Friday evening the ex-president said General Mark Milley, the outgoing Chairman of the Joint Chiefs of Staff, whom he appointed to that role, “in times gone by” would have been executed for treason.

Trump wrote, “if the Fake News reporting is correct,” General Milley “was actually dealing with China to give them a heads up on the thinking of the President of the United States. This is an act so egregious that, in times gone by, the punishment would have been DEATH! A war between China and the United States could have been the result of this treasonous act.”

READ MORE: Gaetz Praises GOP Congressman Who Echoes His Call for Change ‘Through Force’

Foreign policy, national security, and political affairs analyst David Rothkopf Sunday night warned, “Trump this weekend indicated military leaders who opposed his policies should be put to death and media that presented views he did not like are traitors and will be prosecuted. He is a monster, an aspiring dictator, the greatest threat America faces.”

Sunday evening Trump had also attacked NBC News and MSNBC, along with their parent company, Comcast, all by name. He wrote in part: “I say up front, openly, and proudly, that when I WIN the Presidency of the United States, they and others of the LameStream Media will be thoroughly scrutinized for their knowingly dishonest and corrupt coverage of people, things, and events.”

“Why should NBC, or any other of the corrupt & dishonest media companies, be entitled to use the very valuable Airwaves of the USA, FREE? They are a true threat to Democracy and are, in fact, THE ENEMY OF THE PEOPLE! The Fake News Media should pay a big price for what they have done to our once great Country!” Trump said on his social media platform.

Professor of global politics and political scientist Brian Klass at The Atlantic wrote on Monday that General Milley’s phone call to China “was, in fact, explicitly authorized by Trump-administration officials.”
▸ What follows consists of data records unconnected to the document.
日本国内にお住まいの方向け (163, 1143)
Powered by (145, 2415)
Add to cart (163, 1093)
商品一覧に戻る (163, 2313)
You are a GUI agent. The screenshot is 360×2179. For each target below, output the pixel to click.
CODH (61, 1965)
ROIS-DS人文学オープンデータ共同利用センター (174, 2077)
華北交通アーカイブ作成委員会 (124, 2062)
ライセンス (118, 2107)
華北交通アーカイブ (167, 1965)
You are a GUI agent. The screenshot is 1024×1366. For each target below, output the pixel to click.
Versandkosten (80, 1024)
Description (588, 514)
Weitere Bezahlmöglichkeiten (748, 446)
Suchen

READ MORE: ‘Corruption of the Highest Order’: Experts ‘Sickened’ at ‘Definitely Bought’ Clarence Thomas and His ‘Pay to Play’ Lifestyle

“And yet,” Klass noted, “none of the nation’s front pages blared ‘Trump Suggests That Top General Deserves Execution’ or ‘Former President Accuses General of Treason.’ Instead, the post barely made the news. Most Americans who don’t follow Trump on social media probably don’t even know it happened.”

Klass is also warning that America has become “numb” to these attacks.

“Trump’s rhetoric is dangerous, not just because it is the exact sort that incites violence against public officials but also because it shows just how numb the country has grown toward threats more typical of broken, authoritarian regimes. The United States is not just careening toward a significant risk of political violence around the 2024 presidential election. It’s also mostly oblivious to where it’s headed.”

Juliette Kayyem, a lecturer at Harvard’s Kennedy School of Government and a CNN national security analyst Monday morning observed: “To view each of Trump’s calls to violence in isolation — ‘he attacked Milley,’ or ‘he attacked NBC,’ or ‘he attacked the jury, the prosecutor, the judge ‘ — is to miss his overall plan to ‘introduce() violence as a natural extension of our democratic disagreement.'”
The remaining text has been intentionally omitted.